Ms Williamson challenged that conclusion. She made three points. First, she said that anyone who took the view that Mr Macpherson’s evidence was not credible had to explain why Mr Wise pressed for and eventually took a legal charge which he took to his solicitors. She said that Mr Wise does not answer that challenge. But in my judgment the evidence does meet the challenge. Mr Macpherson and Mr Wise had (it is now common ground) informally and without creating a legal bargain, agreed in January 2010 that Mr Macpherson should be offered a further opportunity to pay the debt. As the email of 3 March which Mr Macpherson sent to Mr Wise makes clear, Mr Macpherson expected to complete the sale or alternatively obtain other funding to repay the debt by the end of March 2010. The legal charge is readily explicable as supporting a further opportunity for him to pay the debt within that time scale. When he failed to do so, on the very next day, Mr Wise issued his statutory demand. These events seem to me to undermine the criticism that there is no explanation for the legal charge other than a legally binding agreement to postpone repayment indefinitely.
The second point made by Ms Williamson was that the district judge’s analysis overlooks the informality of arrangements between Mr Macpherson and Mr Wise. But this it seems to me, places a hurdle in the way of Mr Macpherson rather than Mr Wise. If informality is the characteristic of the relationship and if there was an informal but non-binding agreement in January 2010, it is Mr Macpherson who faces the difficulty of saying that there was in fact a subsequent formal legally binding relationship. What was it that caused the change from informal arrangements between friends to a legal binding bargain of the sort which Mr Macpherson asserts?

=== Information provided ===
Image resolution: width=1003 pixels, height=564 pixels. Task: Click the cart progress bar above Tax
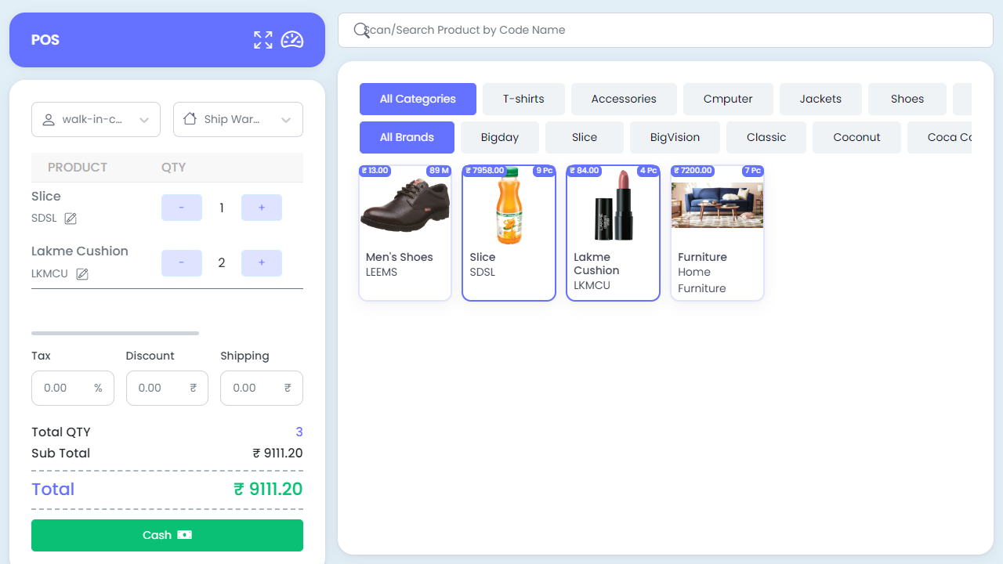[114, 332]
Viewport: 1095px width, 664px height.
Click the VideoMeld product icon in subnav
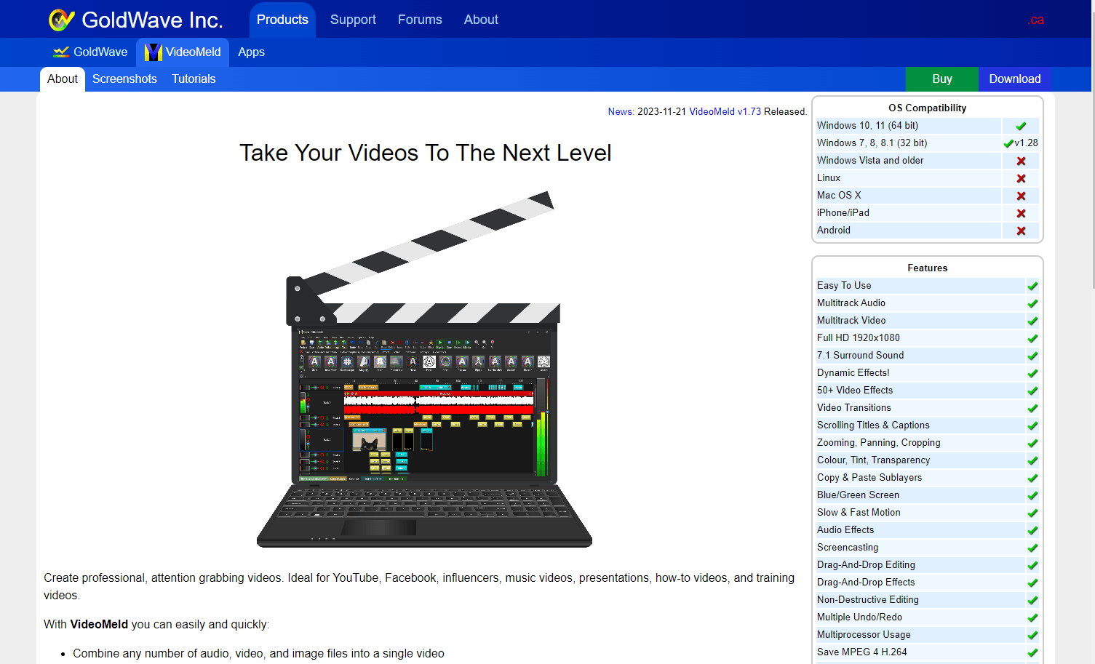click(153, 52)
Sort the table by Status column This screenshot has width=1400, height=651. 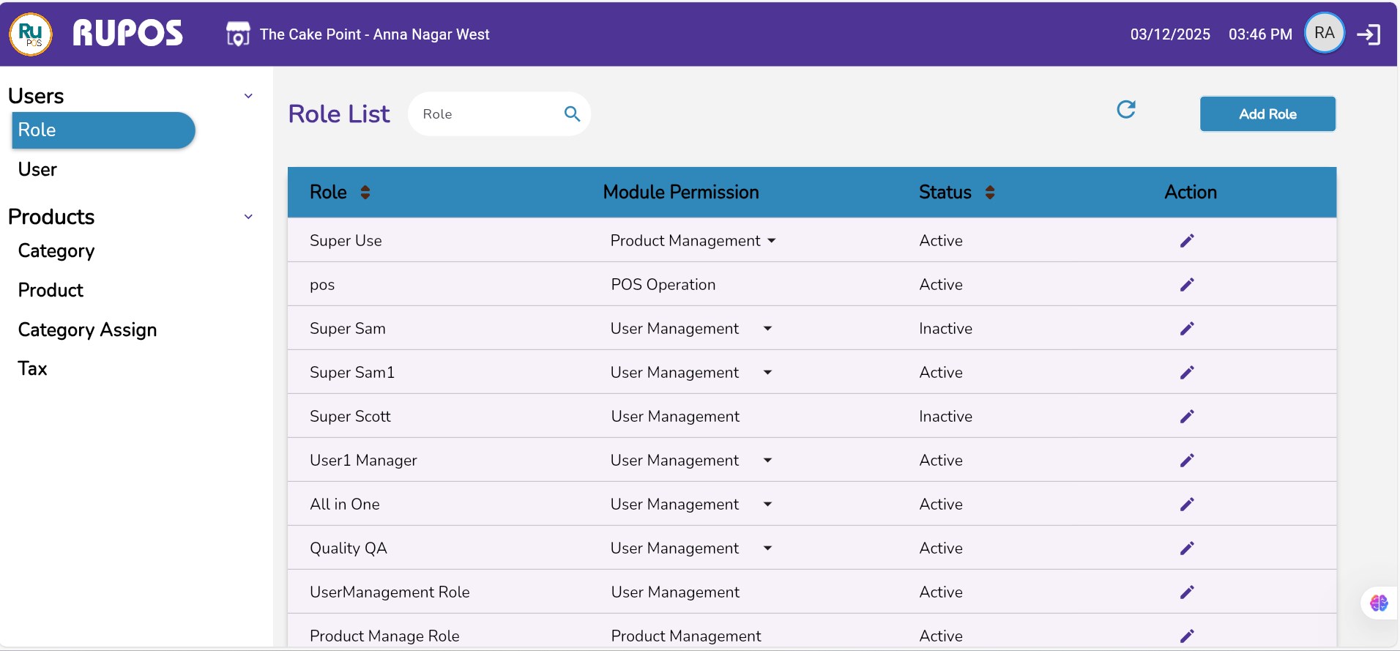[x=990, y=193]
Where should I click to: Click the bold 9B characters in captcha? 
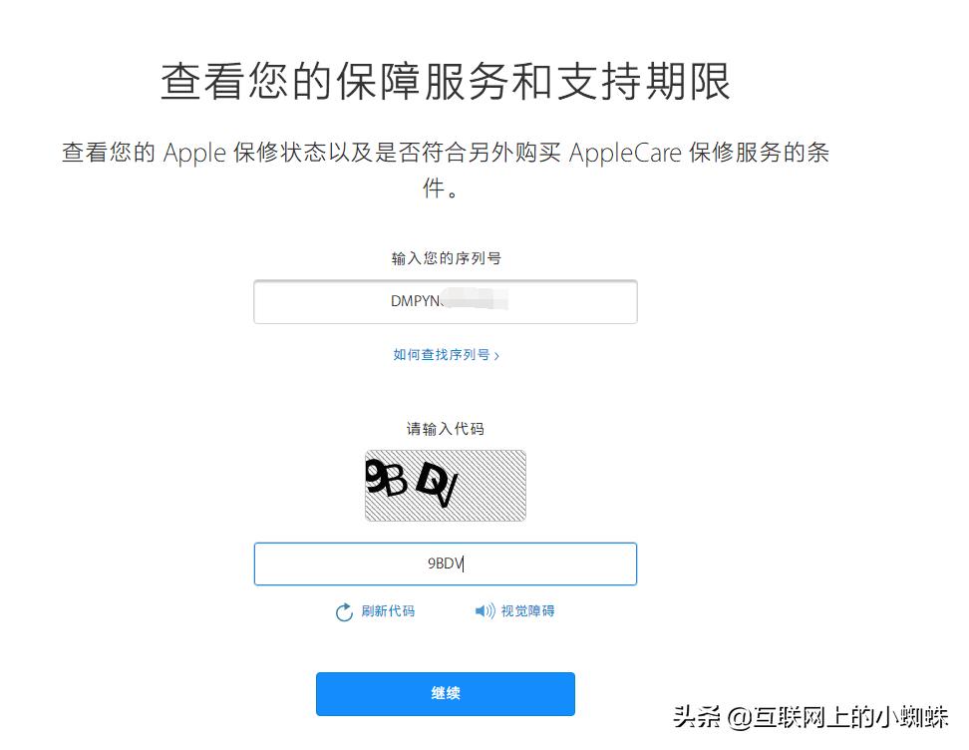(x=386, y=478)
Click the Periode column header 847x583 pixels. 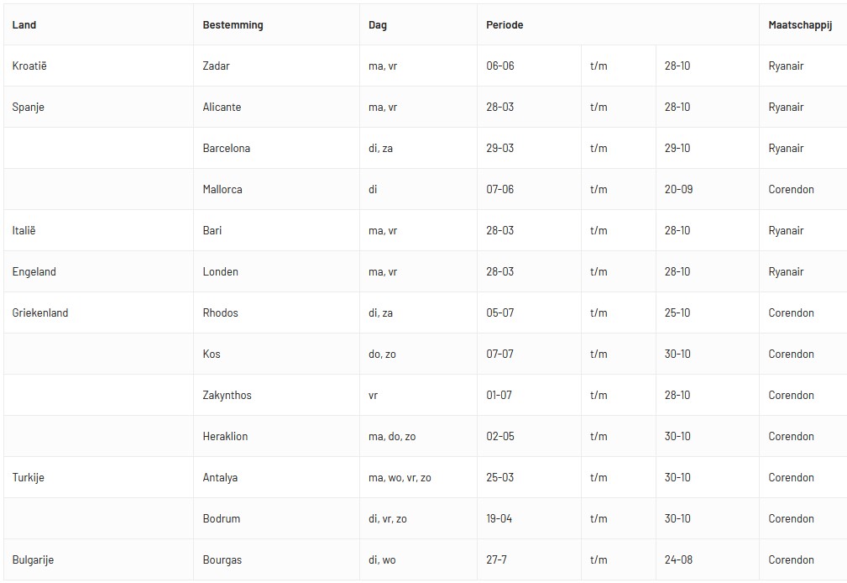tap(618, 25)
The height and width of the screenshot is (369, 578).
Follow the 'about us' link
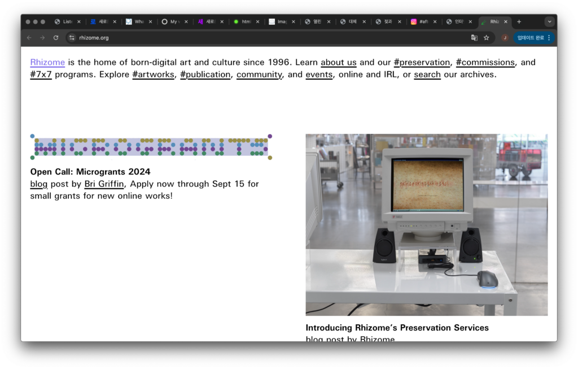(339, 62)
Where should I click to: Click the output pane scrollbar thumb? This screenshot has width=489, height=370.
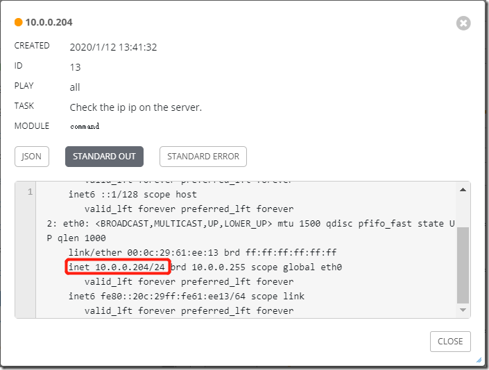[463, 265]
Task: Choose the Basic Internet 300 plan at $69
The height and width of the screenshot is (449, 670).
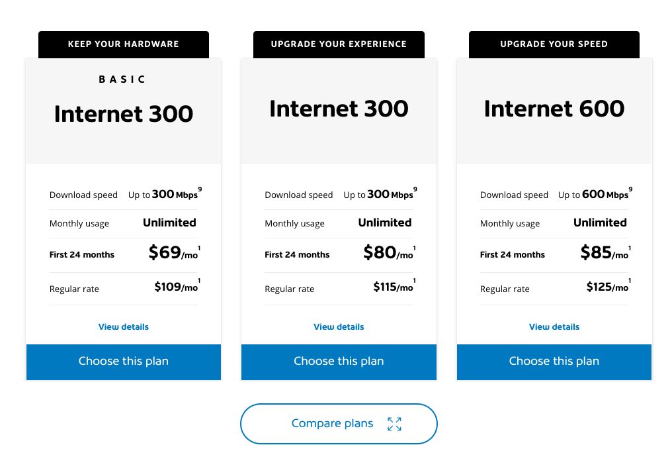Action: pyautogui.click(x=124, y=362)
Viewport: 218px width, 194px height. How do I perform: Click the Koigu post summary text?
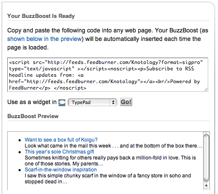click(113, 146)

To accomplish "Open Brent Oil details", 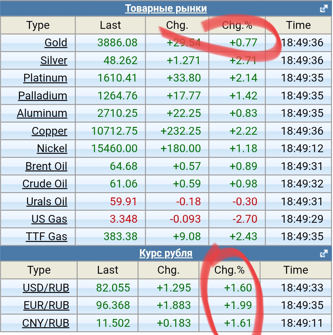I will click(46, 166).
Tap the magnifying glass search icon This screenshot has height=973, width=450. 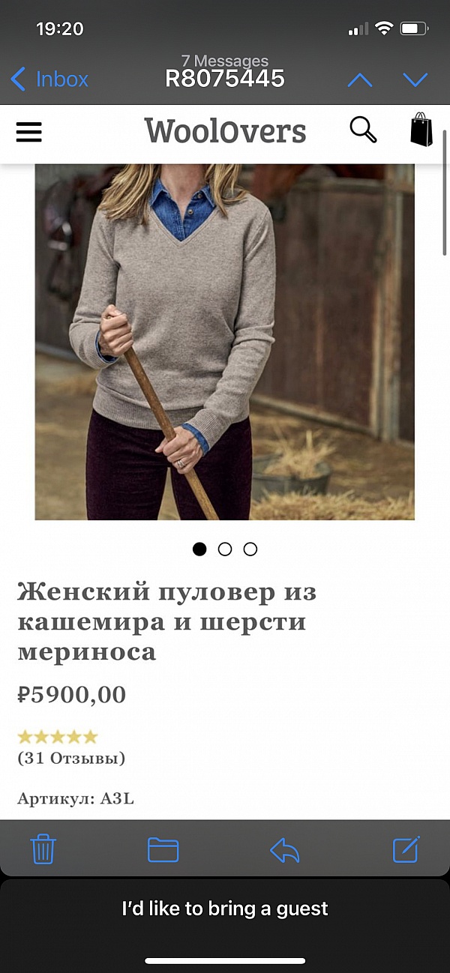pos(363,130)
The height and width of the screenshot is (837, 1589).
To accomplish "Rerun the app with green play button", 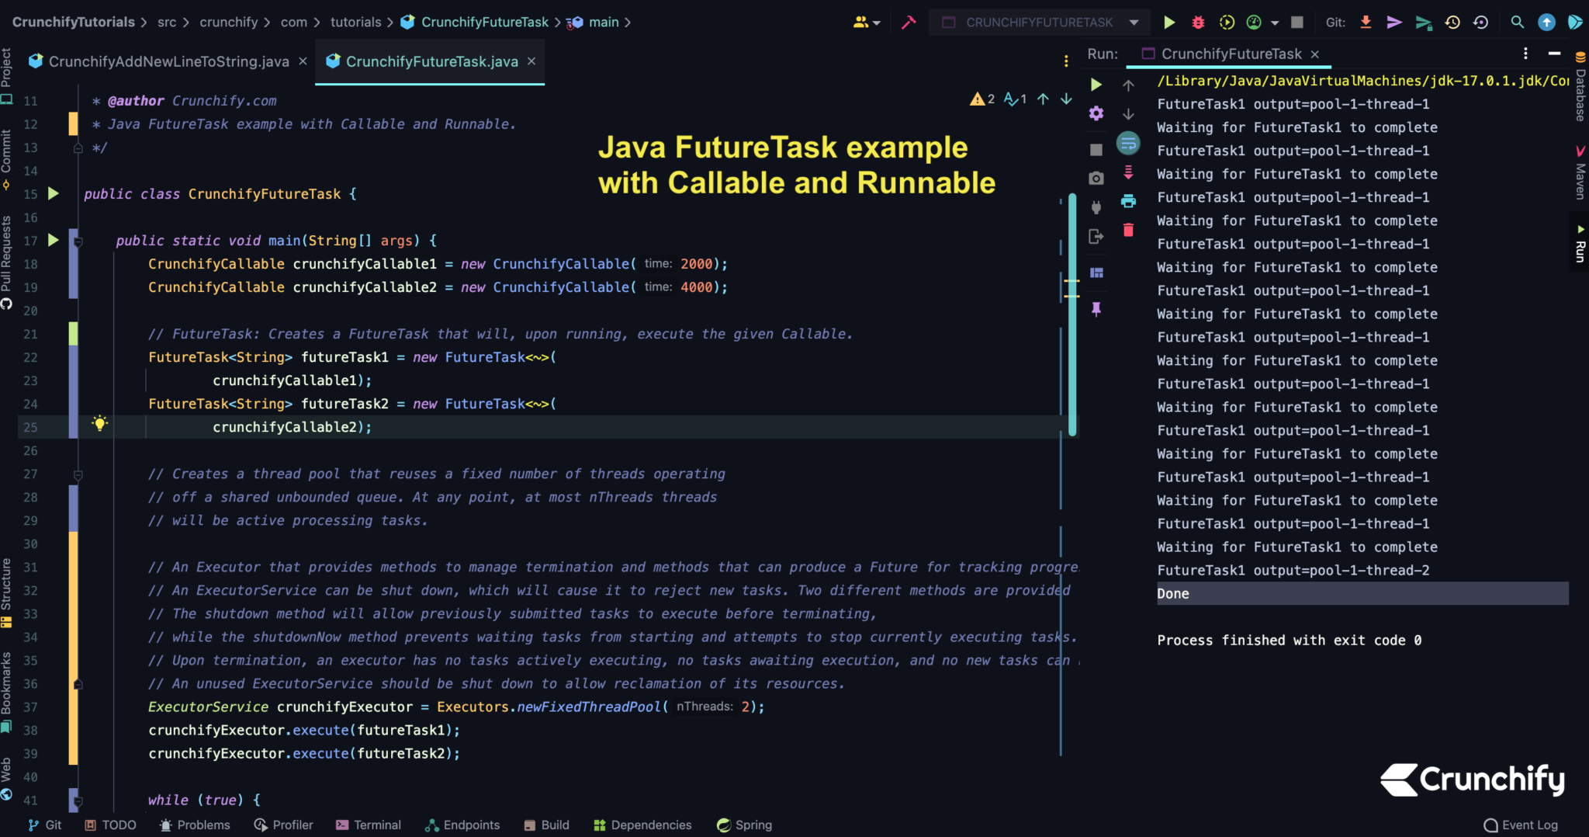I will 1096,85.
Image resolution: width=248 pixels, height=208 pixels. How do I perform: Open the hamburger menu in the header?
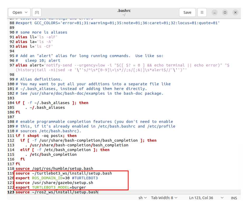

=== Instructions ===
1. Reproduce the judgment excerpt word for word from "The second point" up to and including "Mr Macpherson asserts?".
2. Condense the paragraph of the judgment excerpt that begins "The second point made by Ms Williamson" into a shorter version that keeps its main facts.
Work only from the judgment excerpt; the items play no part.

=== Answers to the problems ===
1.
The second point made by Ms Williamson was that the district judge’s analysis overlooks the informality of arrangements between Mr Macpherson and Mr Wise. But this it seems to me, places a hurdle in the way of Mr Macpherson rather than Mr Wise. If informality is the characteristic of the relationship and if there was an informal but non-binding agreement in January 2010, it is Mr Macpherson who faces the difficulty of saying that there was in fact a subsequent formal legally binding relationship. What was it that caused the change from informal arrangements between friends to a legal binding bargain of the sort which Mr Macpherson asserts?

2. Ms Williamson's second point was that the district judge's analysis overlooked how informal the arrangements between Mr Macpherson and Mr Wise were. The judgment holds that this hinders Mr Macpherson rather than Mr Wise. If the relationship was informal and the January 2010 agreement was informal and non-binding, Mr Macpherson must show that a later formal, legally binding relationship arose. He must also explain what turned informal arrangements between friends into the binding bargain he asserts.